RECORDS FOR THE TASK ▸
+++++

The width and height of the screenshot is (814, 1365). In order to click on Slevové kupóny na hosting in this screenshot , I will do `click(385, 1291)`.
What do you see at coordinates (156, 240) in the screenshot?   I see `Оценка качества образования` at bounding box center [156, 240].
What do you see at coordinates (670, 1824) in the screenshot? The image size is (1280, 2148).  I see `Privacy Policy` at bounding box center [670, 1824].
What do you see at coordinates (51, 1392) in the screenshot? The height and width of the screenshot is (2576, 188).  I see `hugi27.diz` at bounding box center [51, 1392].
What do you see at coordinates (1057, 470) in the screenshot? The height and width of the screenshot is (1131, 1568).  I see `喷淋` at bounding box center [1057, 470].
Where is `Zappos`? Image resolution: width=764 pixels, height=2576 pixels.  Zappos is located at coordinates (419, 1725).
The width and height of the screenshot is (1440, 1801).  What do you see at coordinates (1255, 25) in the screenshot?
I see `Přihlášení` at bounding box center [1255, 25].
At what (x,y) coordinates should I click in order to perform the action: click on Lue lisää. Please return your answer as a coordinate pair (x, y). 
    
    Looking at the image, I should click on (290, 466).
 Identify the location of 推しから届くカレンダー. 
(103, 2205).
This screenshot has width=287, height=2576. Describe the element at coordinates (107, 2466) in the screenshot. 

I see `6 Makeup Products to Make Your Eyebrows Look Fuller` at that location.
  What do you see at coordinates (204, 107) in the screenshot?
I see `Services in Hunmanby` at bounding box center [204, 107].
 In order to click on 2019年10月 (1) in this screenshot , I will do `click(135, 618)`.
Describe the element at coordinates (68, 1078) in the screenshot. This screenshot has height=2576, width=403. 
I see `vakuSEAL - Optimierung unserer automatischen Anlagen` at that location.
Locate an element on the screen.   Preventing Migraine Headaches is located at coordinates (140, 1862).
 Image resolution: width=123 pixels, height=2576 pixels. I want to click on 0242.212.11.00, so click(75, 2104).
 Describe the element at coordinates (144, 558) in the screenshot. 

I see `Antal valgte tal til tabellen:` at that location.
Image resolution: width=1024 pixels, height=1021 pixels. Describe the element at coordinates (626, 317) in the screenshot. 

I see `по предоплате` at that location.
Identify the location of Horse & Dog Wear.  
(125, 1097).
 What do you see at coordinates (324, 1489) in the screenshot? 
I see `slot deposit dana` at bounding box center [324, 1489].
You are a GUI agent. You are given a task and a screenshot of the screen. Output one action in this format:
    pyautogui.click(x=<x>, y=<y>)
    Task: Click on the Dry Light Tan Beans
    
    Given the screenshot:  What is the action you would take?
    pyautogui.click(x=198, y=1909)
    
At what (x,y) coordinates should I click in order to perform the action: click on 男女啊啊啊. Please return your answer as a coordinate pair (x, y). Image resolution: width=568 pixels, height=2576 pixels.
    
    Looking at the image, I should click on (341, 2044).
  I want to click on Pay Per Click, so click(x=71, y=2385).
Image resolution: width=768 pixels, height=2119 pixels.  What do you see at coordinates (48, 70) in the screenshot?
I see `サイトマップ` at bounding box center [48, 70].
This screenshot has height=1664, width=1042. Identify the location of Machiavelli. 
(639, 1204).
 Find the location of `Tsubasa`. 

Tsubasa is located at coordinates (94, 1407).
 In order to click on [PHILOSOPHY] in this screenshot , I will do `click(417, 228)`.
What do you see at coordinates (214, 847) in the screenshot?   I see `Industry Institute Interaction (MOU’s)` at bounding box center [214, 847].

+++++

REQUIREMENT ▸ Return all of the rows above, copying each line without any change.

EXERCISE RESULT ▸
The width and height of the screenshot is (814, 1365). In order to click on Slevové kupóny na hosting in this screenshot , I will do `click(385, 1291)`.
What do you see at coordinates (156, 240) in the screenshot?   I see `Оценка качества образования` at bounding box center [156, 240].
What do you see at coordinates (670, 1824) in the screenshot? The image size is (1280, 2148).  I see `Privacy Policy` at bounding box center [670, 1824].
What do you see at coordinates (51, 1392) in the screenshot? The height and width of the screenshot is (2576, 188).  I see `hugi27.diz` at bounding box center [51, 1392].
What do you see at coordinates (1057, 470) in the screenshot? The height and width of the screenshot is (1131, 1568).  I see `喷淋` at bounding box center [1057, 470].
Where is `Zappos`? Image resolution: width=764 pixels, height=2576 pixels.  Zappos is located at coordinates (419, 1725).
The width and height of the screenshot is (1440, 1801).  What do you see at coordinates (1255, 25) in the screenshot?
I see `Přihlášení` at bounding box center [1255, 25].
At what (x,y) coordinates should I click in order to perform the action: click on Lue lisää. Please return your answer as a coordinate pair (x, y). 
    
    Looking at the image, I should click on (290, 466).
 Identify the location of 推しから届くカレンダー. 
(103, 2205).
This screenshot has width=287, height=2576. Describe the element at coordinates (107, 2466) in the screenshot. 

I see `6 Makeup Products to Make Your Eyebrows Look Fuller` at that location.
  What do you see at coordinates (204, 107) in the screenshot?
I see `Services in Hunmanby` at bounding box center [204, 107].
 In order to click on 2019年10月 (1) in this screenshot , I will do `click(135, 618)`.
Describe the element at coordinates (68, 1078) in the screenshot. This screenshot has height=2576, width=403. 
I see `vakuSEAL - Optimierung unserer automatischen Anlagen` at that location.
Locate an element on the screen.   Preventing Migraine Headaches is located at coordinates (140, 1862).
 Image resolution: width=123 pixels, height=2576 pixels. I want to click on 0242.212.11.00, so click(75, 2104).
 Describe the element at coordinates (144, 558) in the screenshot. 

I see `Antal valgte tal til tabellen:` at that location.
Image resolution: width=1024 pixels, height=1021 pixels. Describe the element at coordinates (626, 317) in the screenshot. 

I see `по предоплате` at that location.
Identify the location of Horse & Dog Wear.  
(125, 1097).
 What do you see at coordinates (324, 1489) in the screenshot? 
I see `slot deposit dana` at bounding box center [324, 1489].
You are a GUI agent. You are given a task and a screenshot of the screen. Output one action in this format:
    pyautogui.click(x=<x>, y=<y>)
    Task: Click on the Dry Light Tan Beans
    
    Given the screenshot:  What is the action you would take?
    pyautogui.click(x=198, y=1909)
    
At what (x,y) coordinates should I click in order to perform the action: click on 男女啊啊啊. Please return your answer as a coordinate pair (x, y). Image resolution: width=568 pixels, height=2576 pixels.
    
    Looking at the image, I should click on (341, 2044).
  I want to click on Pay Per Click, so click(x=71, y=2385).
Image resolution: width=768 pixels, height=2119 pixels.  What do you see at coordinates (48, 70) in the screenshot?
I see `サイトマップ` at bounding box center [48, 70].
This screenshot has height=1664, width=1042. Identify the location of Machiavelli. 
(639, 1204).
 Find the location of `Tsubasa`. 

Tsubasa is located at coordinates (94, 1407).
 In order to click on [PHILOSOPHY] in this screenshot , I will do `click(417, 228)`.
What do you see at coordinates (214, 847) in the screenshot?   I see `Industry Institute Interaction (MOU’s)` at bounding box center [214, 847].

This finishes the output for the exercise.